Fray Luis está ya al final de su tiempo en América. Su salud, realmente, está hecha una miseria. Él, que en Valencia se confesaba más de una vez al día, ahora apenas tenía ocasión de confesar, como no fuera yendo a muchas leguas de distancia, y esto le afligía no poco, pues siendo tan seguro y certero en el discernimiento espiritual de los corazones ajenos, era, por permisión de Dios, sumamente inseguro y escrupuloso respecto de su propio corazón.
Por otra parte, siempre tuvo fray Luis graves problemas de conciencia en la atención pastoral de aquellos pecadores que eran españoles, pues con sus abusos escandalizaban gravemente a los indios paganos o recién bautizados. Podemos recordar sobre esto aquella ocasión en que San Luis asistía a un banquete ofrecido por las autoridades, y en el que participaban algunos encomenderos que él sabía crueles e injustos. En un momento dado, fray Luis «dixo a los encomenderos: ¿Quieren desengañarse de que es sangre de los indios lo que comen? Pues véanlo con sus propios ojos; y apretando entre sus mismas manos las arepas [de maíz], empezaron a destilar sangre sobre los manteles de la mesa. Asombrados, aunque no enmendados con suceso tan raro y prueba tan evidente, procuraron siempre ocultarlo todos los interesados».

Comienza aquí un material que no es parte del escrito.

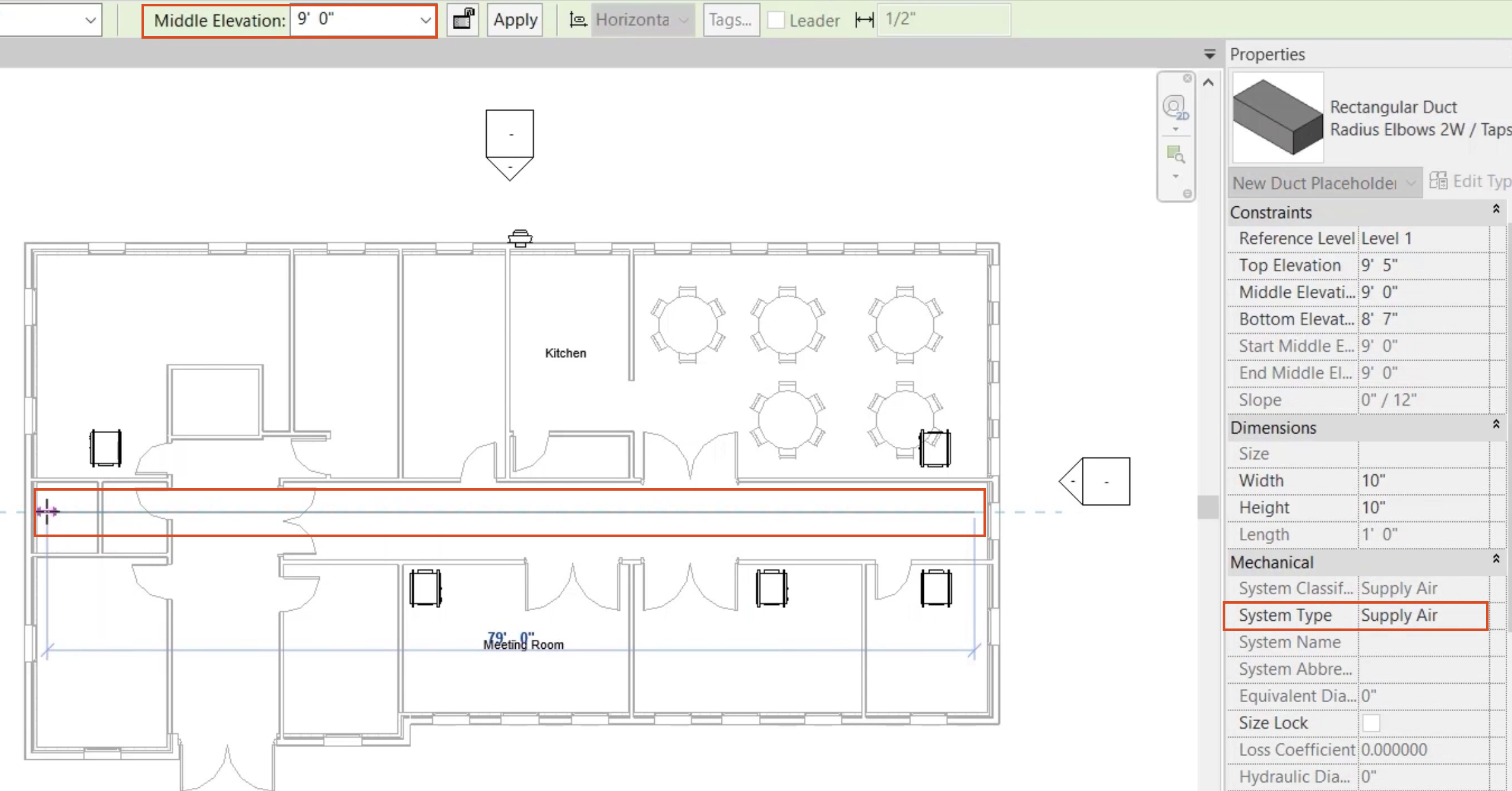Toggle the Size Lock checkbox

tap(1371, 723)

Así las cosas, al final de su estancia en América, recibió una carta del obispo de Chiapas, en México, fray Bartolomé de las Casas, hermano suyo dominico. En ella le animaba a dedicarse a la conversión de los indios; «me consta que así lo hacéis con singular fruto». Y le ponía en guardia respecto de los cristianos españoles: «Lo que más quiero advertiros, y para eso principalmente os escribo, es que miréis bien cómo confesáis y absolvéis a los conquistadores y encomenderos, cuando no se contentan con los privilegios del rey y tratan tiránicamente a los naturales contra la expresa intención de su majestad».

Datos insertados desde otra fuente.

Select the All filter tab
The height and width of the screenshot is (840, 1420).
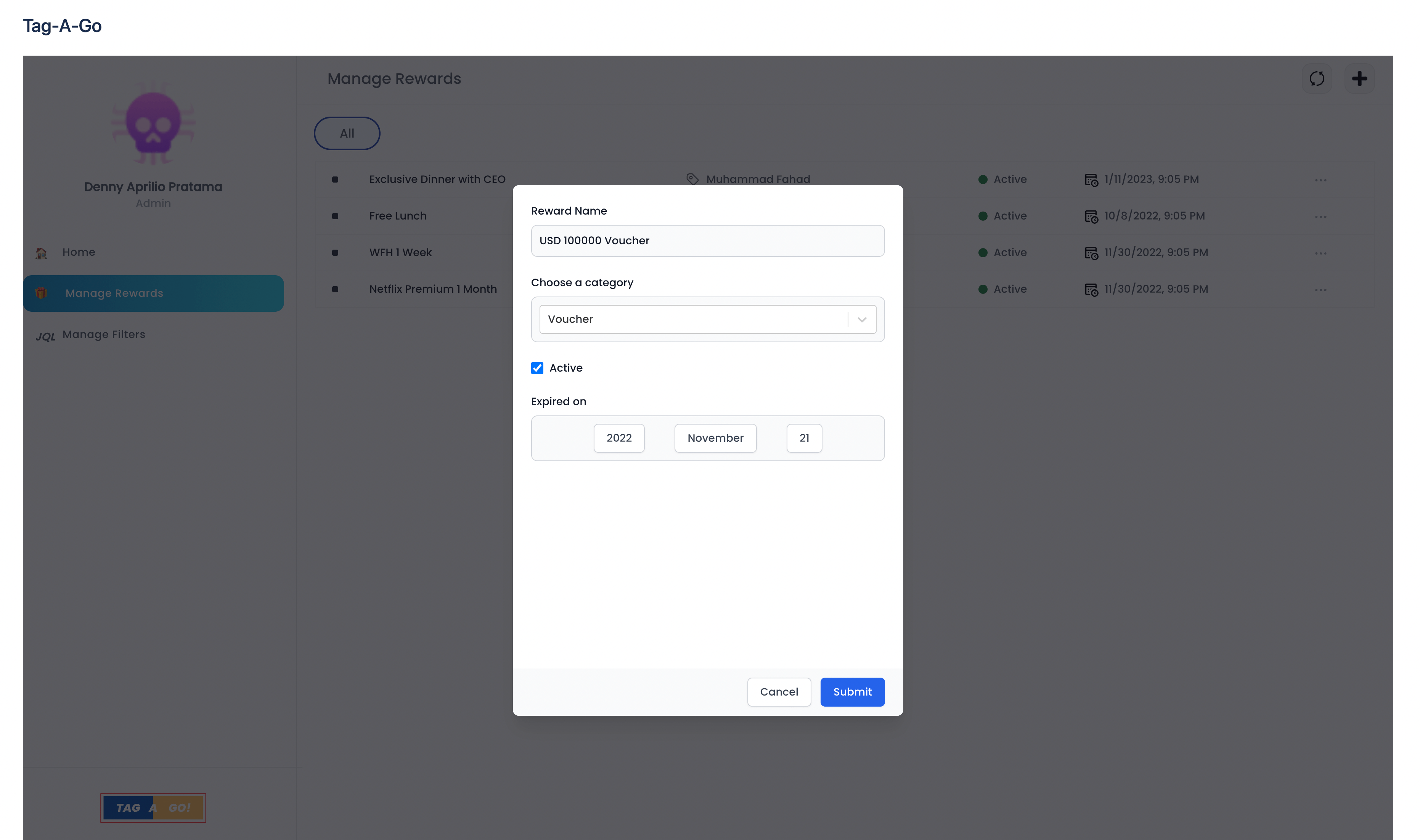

Mucho debió angustiarle a fray Luis esta carta, que agudizaba sus propias preocupaciones morales. Y también debió pasar en esos momentos, dado su temperamento escrupuloso, muchas dudas y penas antes de llegar al convencimiento de que estaba de Dios que él pusiera fin a su labor misionera entre los indios. Sin duda que llegó a tal decisión sólamente cuando el Señor le dio conciencia moral cierta de que así convenía. Sólo entonces fray Luis pidió al padre General licencia para regresar a España, y la obtuvo. De tal modo que su último nombramiento como prior de Santa Fe quedó sin efecto.